Groundbreaking judgment outlaws spanking
Pretoria - Parents should think twice about lifting their hands to their children; those who hit children will no longer be able to plead special defence in court if criminally charged.
The Gauteng High Court, Joburg, ruled on Thursday that the defence of reasonable chastisement was not in line with the constitution and no longer applied in law.
The judgment did not create a new offence, as hitting a child, whether your own or someone else's, has always been assault under the country’s criminal law.
However, in the past a parent who smacked or spanked a child had special defence of reasonable chastisement to plead. They stood to be acquitted of assault if they could prove that the chastisement was moderate and reasonable.
But Judge Raylene Keightley, in a groundbreaking judgment for the rights of children, found the defence that allowed parents to physically discipline their children was inconsistent with the constitution.
The judge emphasised that the intention was not to charge parents with a crime, but to rather guide and support parents in finding more positive and effective ways of disciplining children.
The judgment arose from an appeal by a father who had been convicted of assault for beating his 13-year-old son in a manner which exceeded the bounds of reasonable chastisement.
He accused the child of watching pornographic material on the family iPad. The teenager denied this, but the father persisted in giving him a severe spanking. His son suffered several bruises to, among other areas, his legs.
The lower court earlier postponed the passing of sentence against the father for a period of five years.
In deciding on the father’s appeal, the court invited submissions from interested parties on the subject of reasonable chastisement.
Various NGOs joined the proceedings as friends of the court, including the Children’s Institute, Quaker Peace Foundations and Sonke Gender Justice. They were represented by the Centre for Child Law.

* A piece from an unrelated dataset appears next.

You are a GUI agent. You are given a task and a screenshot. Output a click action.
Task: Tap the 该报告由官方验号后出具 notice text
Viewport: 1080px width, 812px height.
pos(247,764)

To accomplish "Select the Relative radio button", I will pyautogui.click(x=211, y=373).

Judge Keightley, in her judgment, referred to an affidavit submitted on behalf of Social Development Minister Bathabile Dlamini, who agreed that the defence of reasonable chastisement was unconstitutional.

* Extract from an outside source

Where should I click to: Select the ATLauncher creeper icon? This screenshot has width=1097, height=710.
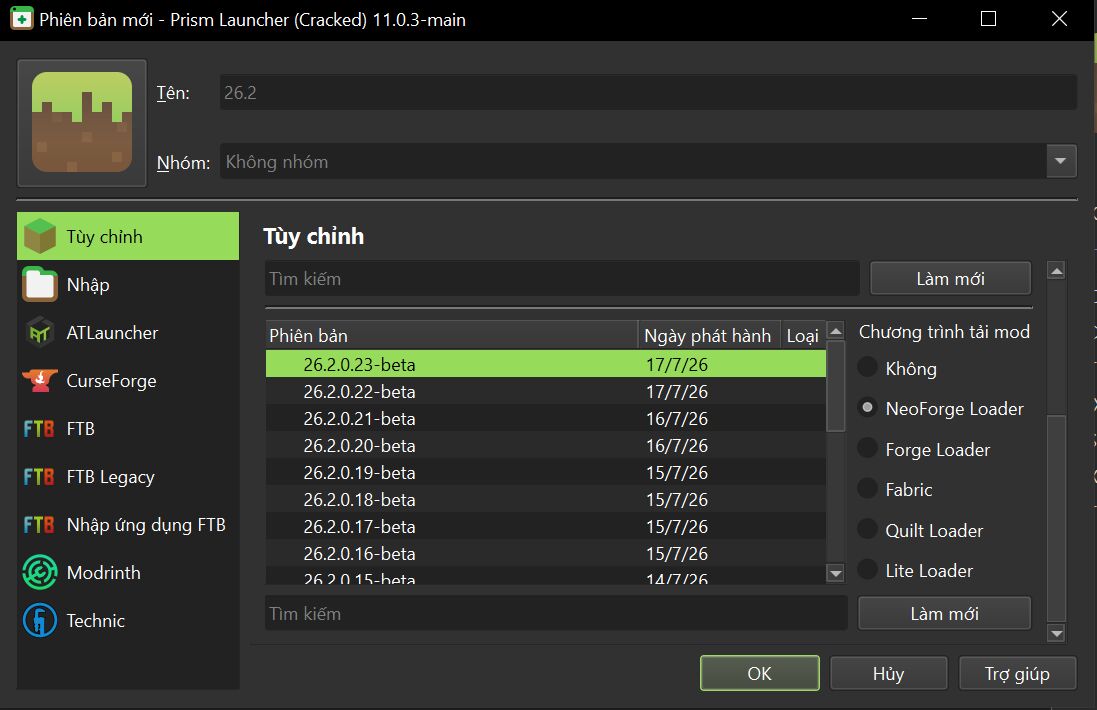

The judge pointed out that the whole orientation of the Children’s Act was towards prevention and early intervention and to guide parents towards more positive and effective parenting of children, rather than using violence.
The court said protecting children was particularly important in the context of the high levels of child abuse and violence that prevailed in society.

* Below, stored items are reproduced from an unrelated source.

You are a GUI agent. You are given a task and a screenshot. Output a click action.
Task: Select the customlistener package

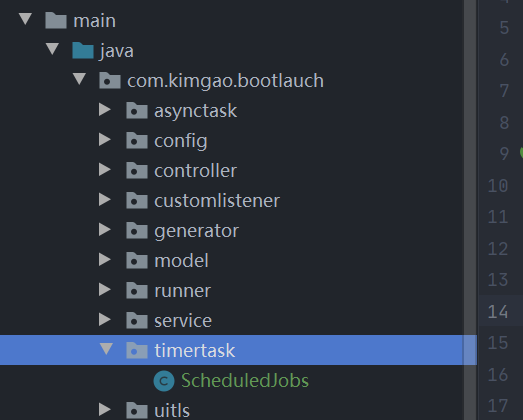coord(217,201)
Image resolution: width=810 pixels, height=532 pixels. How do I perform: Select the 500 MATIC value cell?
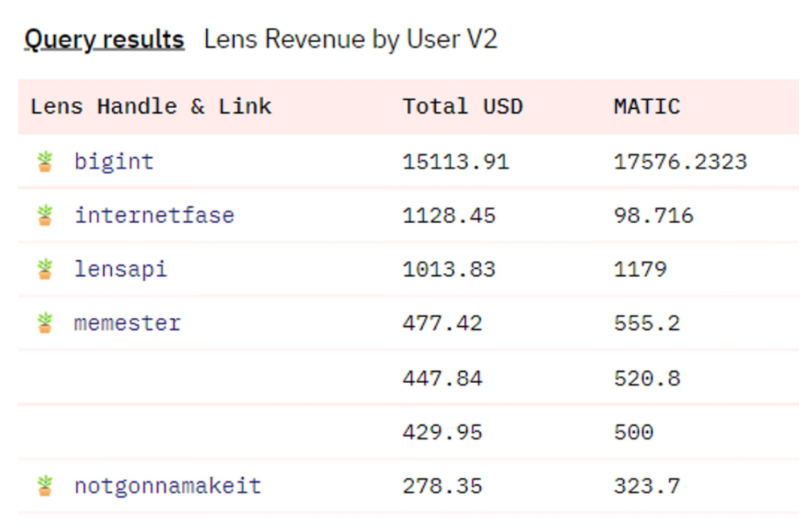pos(634,432)
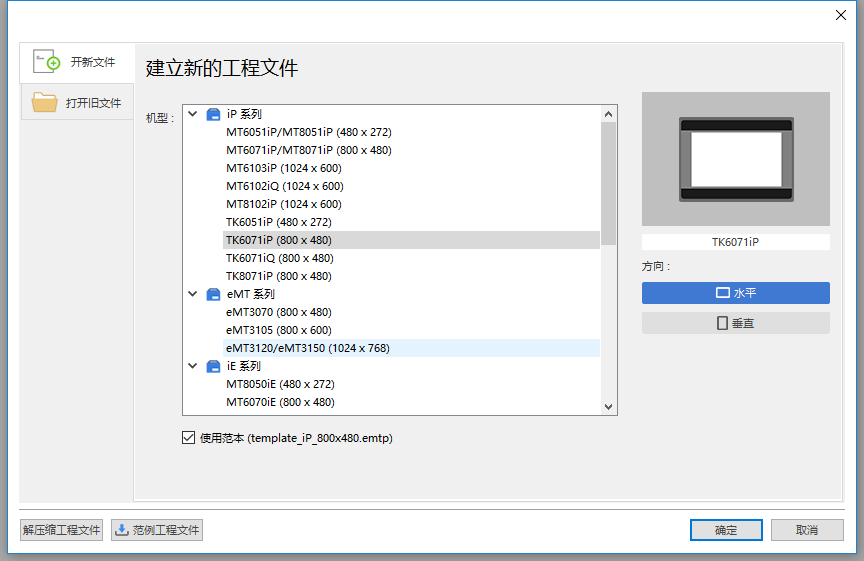Click the eMT 系列 series icon
864x561 pixels.
point(213,294)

The judge emphasised that South Africa was not the first African country to do away with corporal punishment in the home.
She said half of the countries in Africa had publicly committed to doing so. Countries such as Kenya, Tunisia and South Sudan actually abolished corporal punishment in all settings.
The judge said under the common law it was up to the parent to decide on the level of physical force the child deserved as punishment.
“Many parents may believe they they are behaving reasonably. However, given the levels of child abuse and domestic violence in our country, it is likely that many a child is subjected to levels of physical punishment that, regardless of their parents’ belief, they are unable to withstand”
The judge said this was out of line with the child-centred model of rights demanded by the constitution. She concluded that she could find no reasonable justification to permit parents to assault their children for disciplinary purposes.
Karabo Ozah of the Centre for Child Law said, in reaction to the judgment: “It comes at a time when South Africa is reeling from accounts of violence and abuse of children. It is positive news in a sea of depressing accounts of children being victimised.
“It is good that the court has taken this step,” Ozah added.